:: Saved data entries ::
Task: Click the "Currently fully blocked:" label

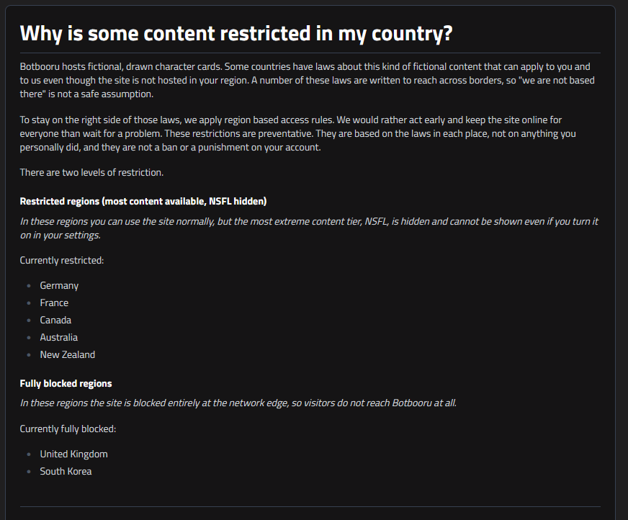Action: (x=68, y=429)
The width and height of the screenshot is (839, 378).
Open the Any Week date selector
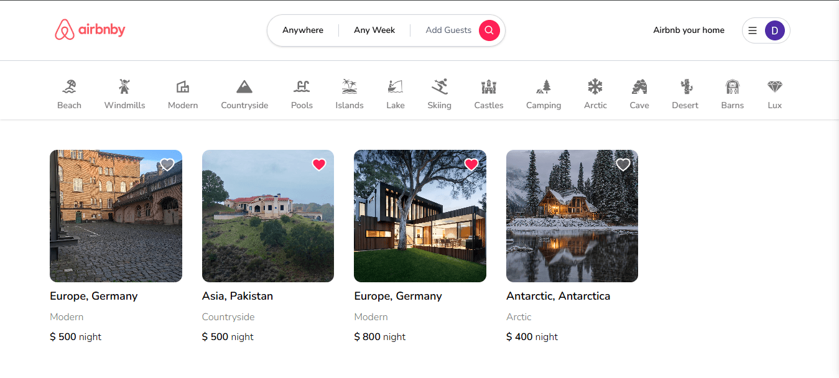click(374, 30)
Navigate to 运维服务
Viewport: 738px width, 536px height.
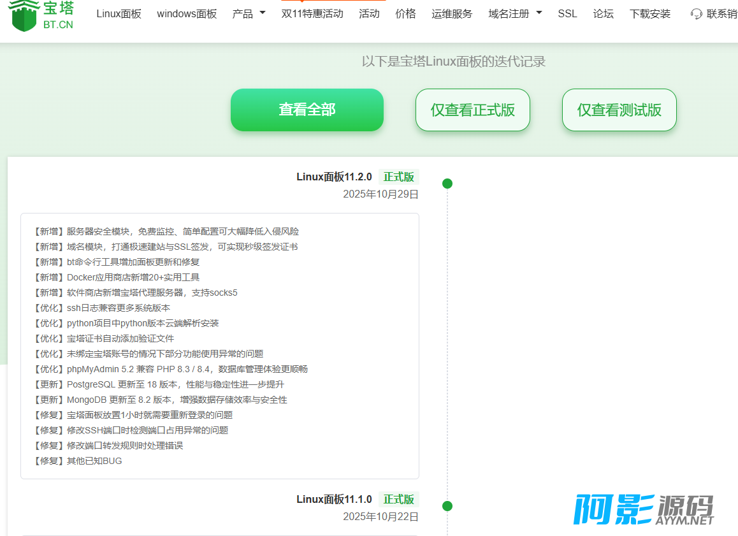452,13
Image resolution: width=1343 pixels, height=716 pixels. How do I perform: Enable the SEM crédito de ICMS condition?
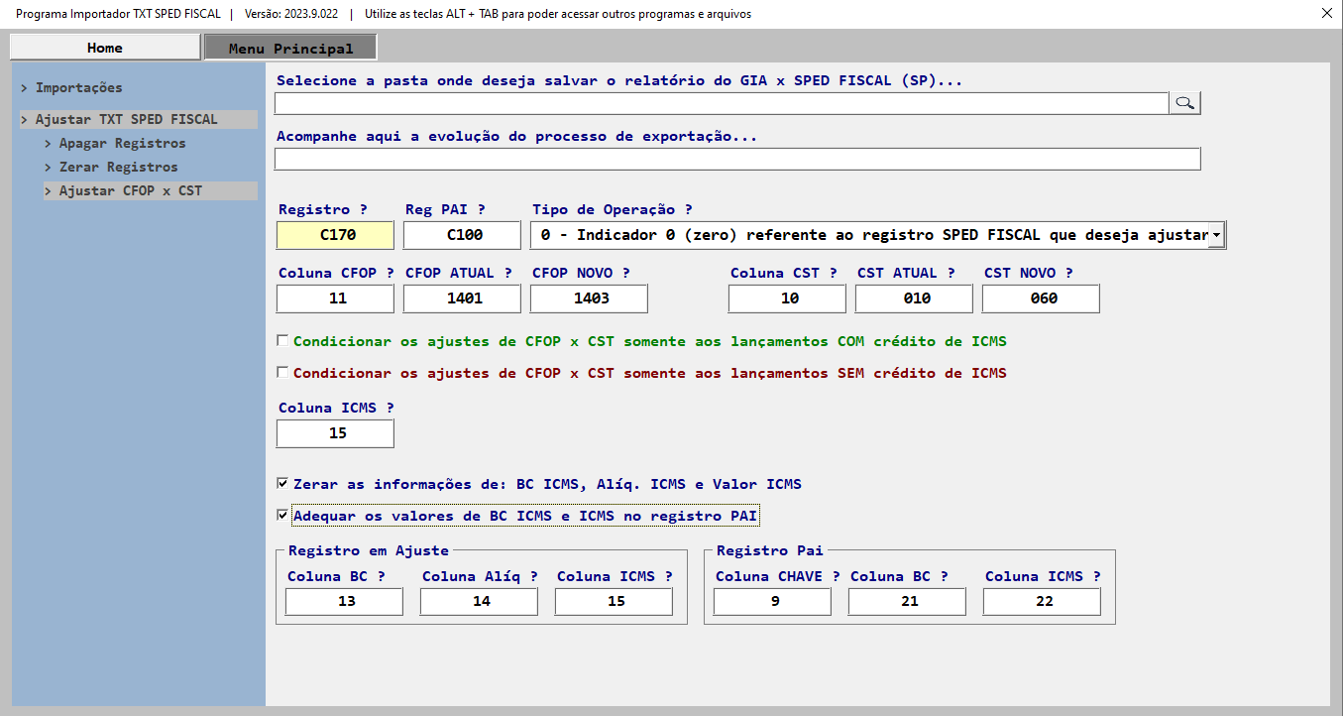tap(283, 373)
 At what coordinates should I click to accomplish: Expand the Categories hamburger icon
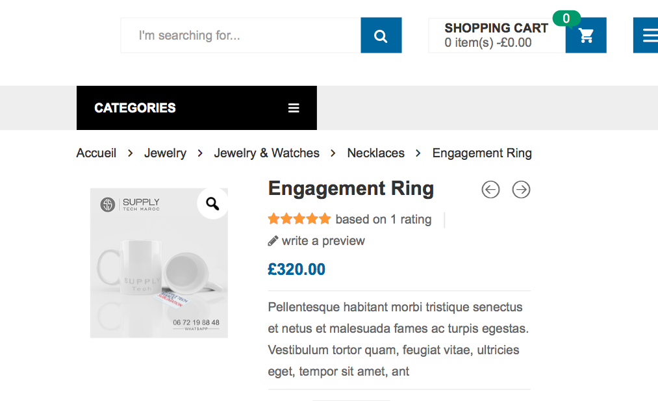[x=294, y=108]
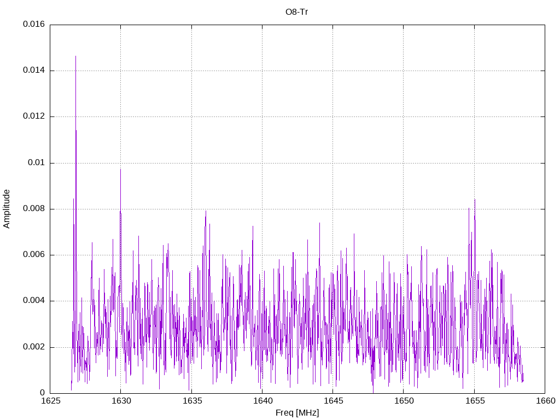Viewport: 560px width, 420px height.
Task: Select the 0.008 y-axis tick label
Action: point(34,209)
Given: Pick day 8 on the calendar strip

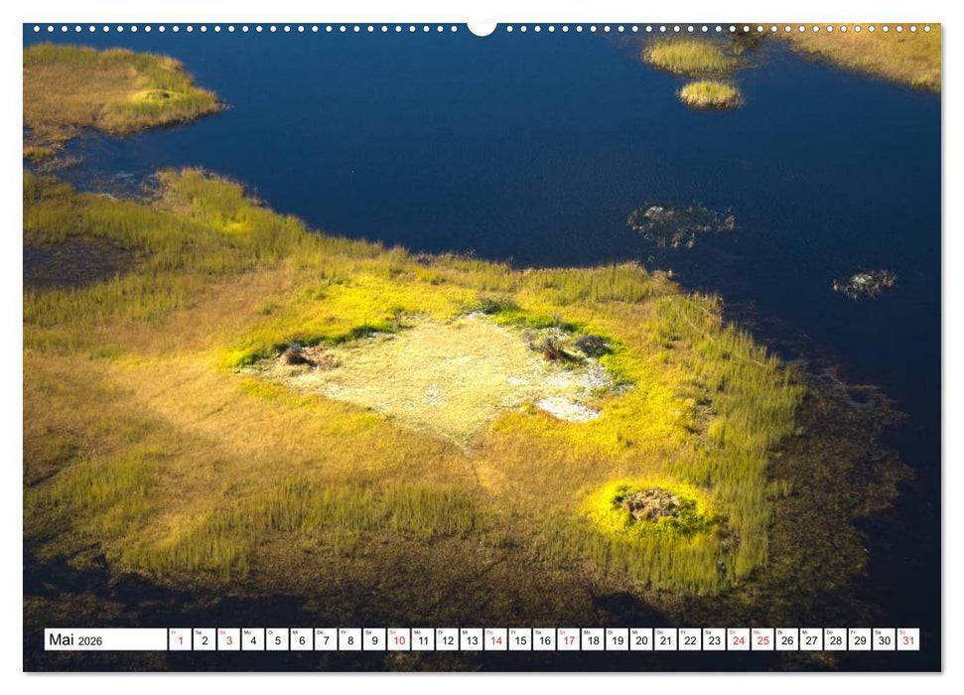Looking at the screenshot, I should [x=349, y=640].
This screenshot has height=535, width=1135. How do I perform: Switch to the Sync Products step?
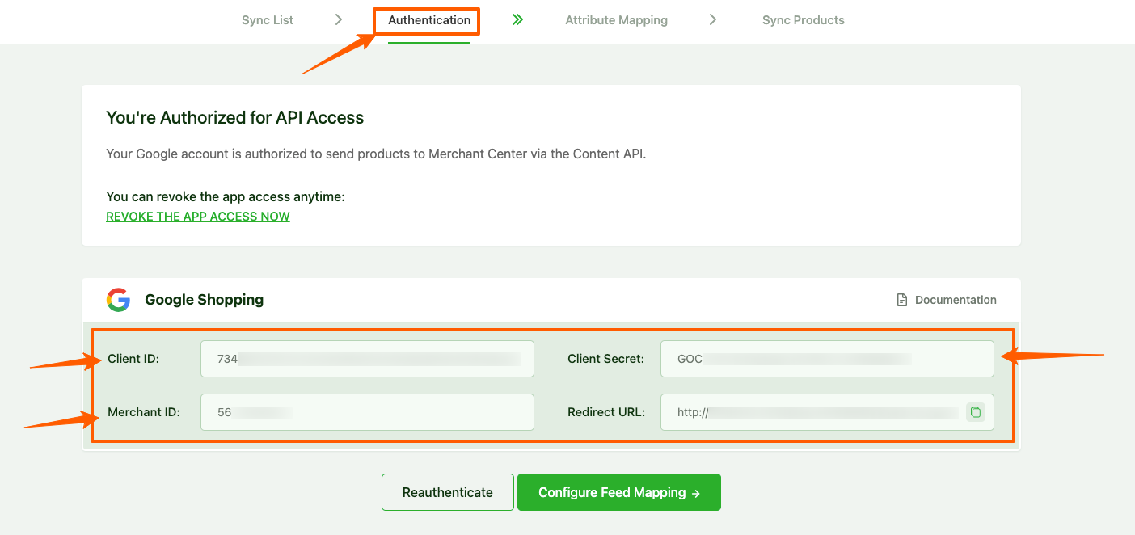803,20
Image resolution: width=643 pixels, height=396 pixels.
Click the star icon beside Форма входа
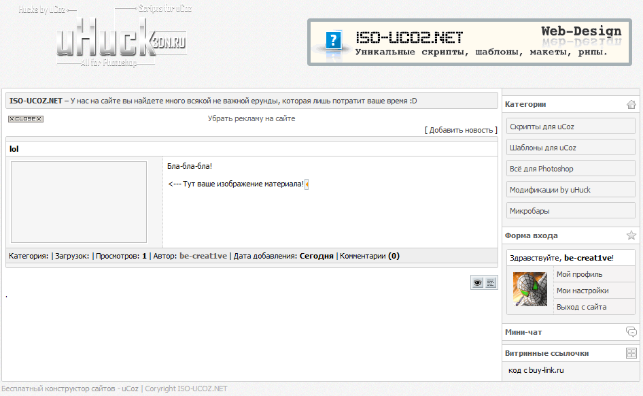pyautogui.click(x=631, y=235)
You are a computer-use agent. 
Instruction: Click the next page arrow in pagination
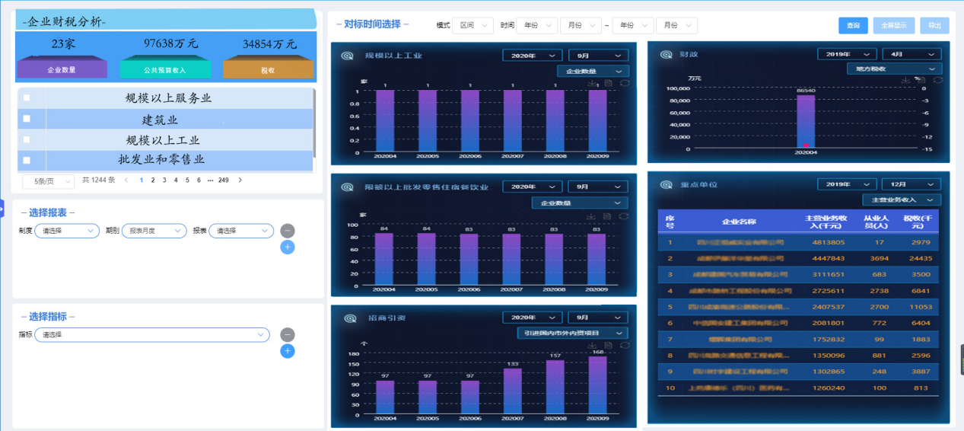(x=240, y=180)
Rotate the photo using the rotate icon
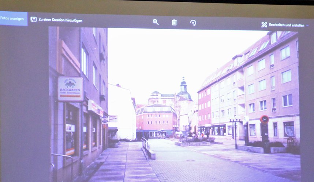The height and width of the screenshot is (182, 314). coord(193,23)
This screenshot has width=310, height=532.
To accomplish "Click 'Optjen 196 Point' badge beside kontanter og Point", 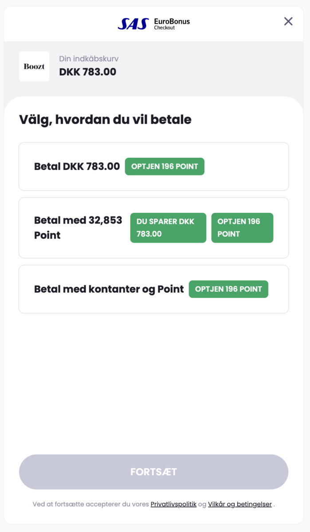I will [x=228, y=289].
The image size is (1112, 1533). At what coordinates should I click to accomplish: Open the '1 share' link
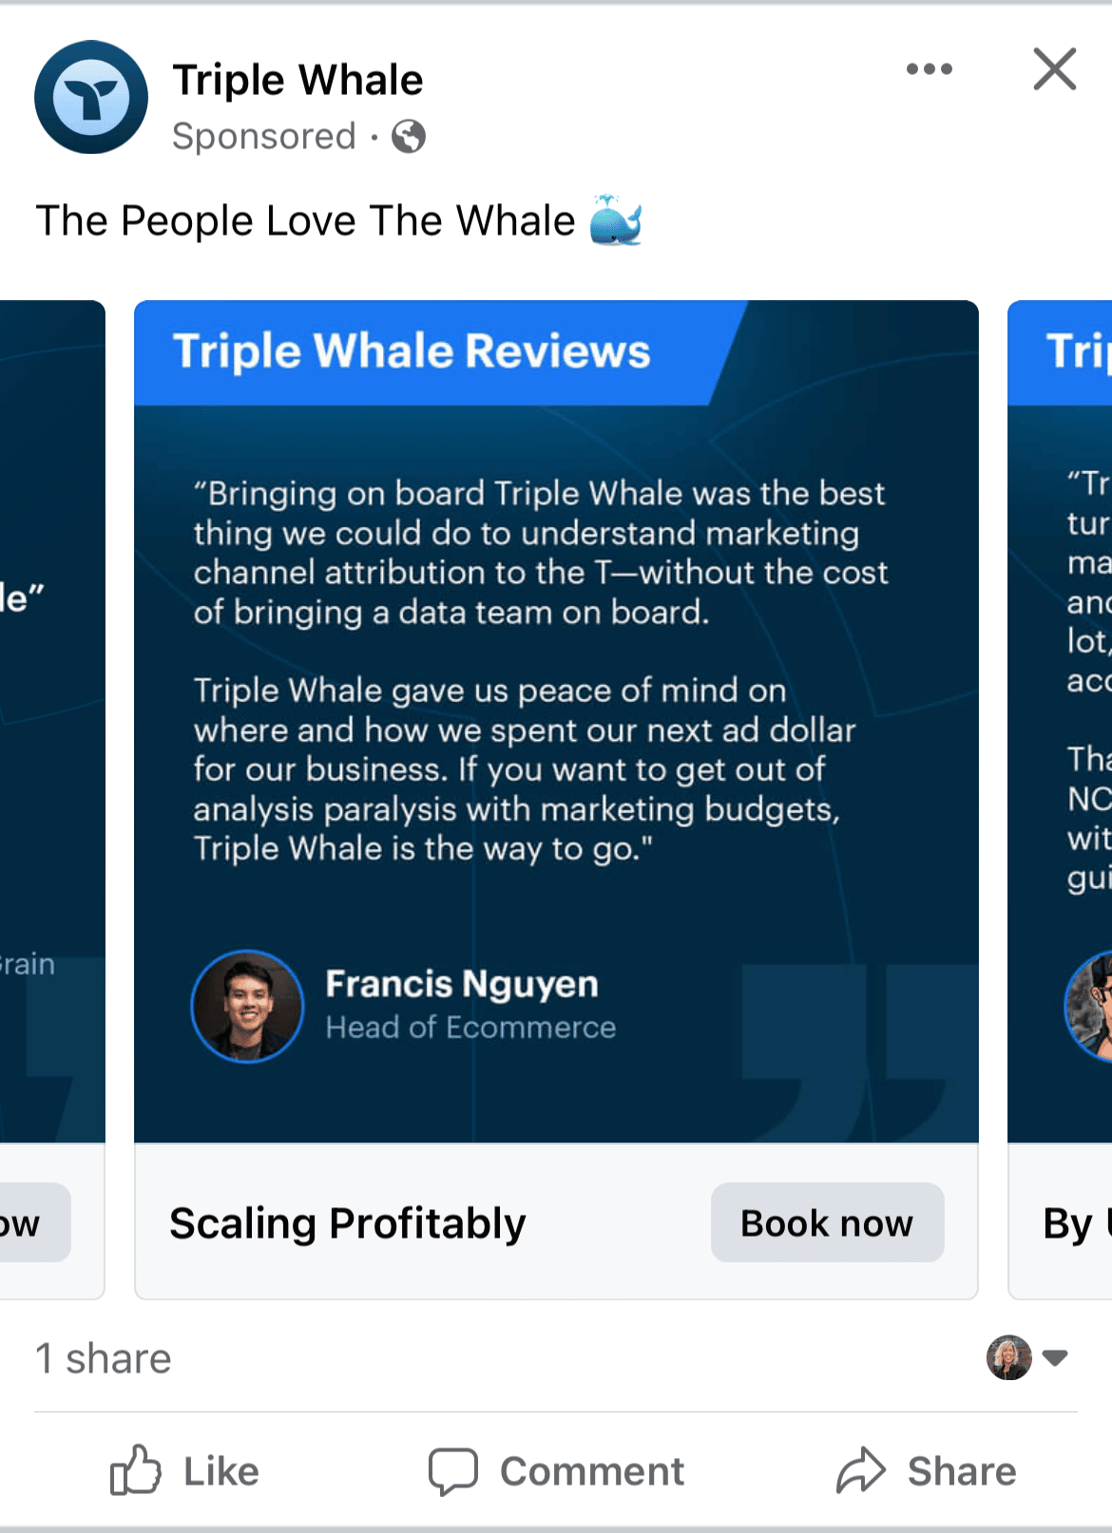click(x=103, y=1358)
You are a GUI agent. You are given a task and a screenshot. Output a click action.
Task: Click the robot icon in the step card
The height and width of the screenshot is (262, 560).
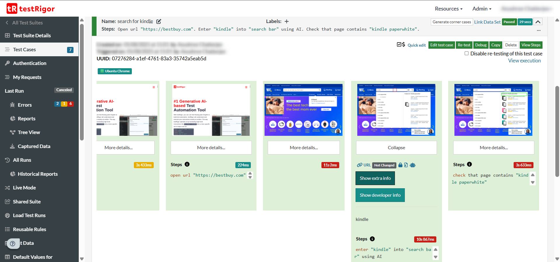point(412,165)
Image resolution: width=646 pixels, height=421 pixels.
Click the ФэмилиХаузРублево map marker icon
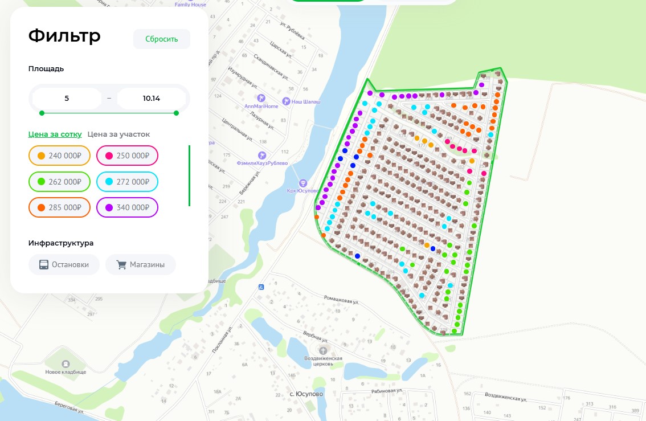(261, 155)
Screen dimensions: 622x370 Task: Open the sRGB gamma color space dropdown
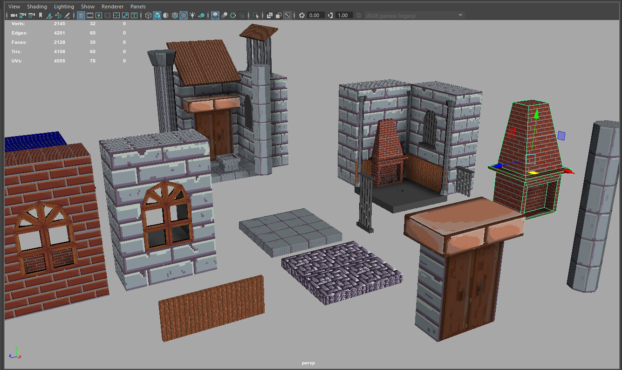tap(415, 15)
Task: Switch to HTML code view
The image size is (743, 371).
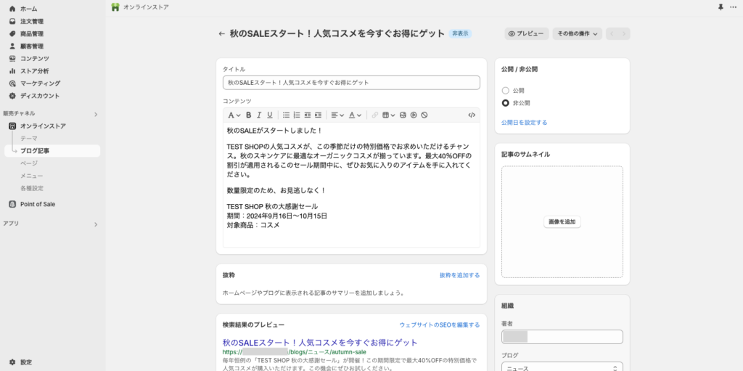Action: click(472, 115)
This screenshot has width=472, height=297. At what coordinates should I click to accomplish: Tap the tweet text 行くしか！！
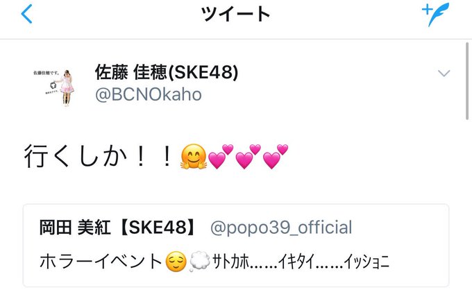point(98,156)
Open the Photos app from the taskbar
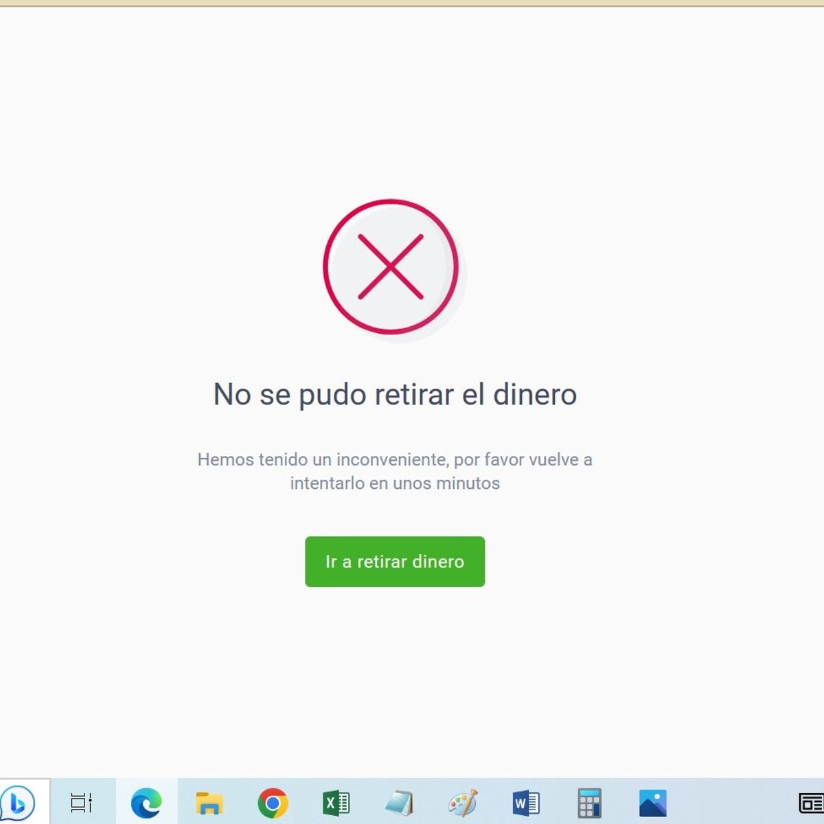This screenshot has width=824, height=824. (x=652, y=802)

:: WORK TASK ::
Please show all lines from the entries that contain the word "agent".

:: ANSWER ::
You are a computer-use agent. 
You are a GUI agent. You are given a task and a screenshot. Output a click action.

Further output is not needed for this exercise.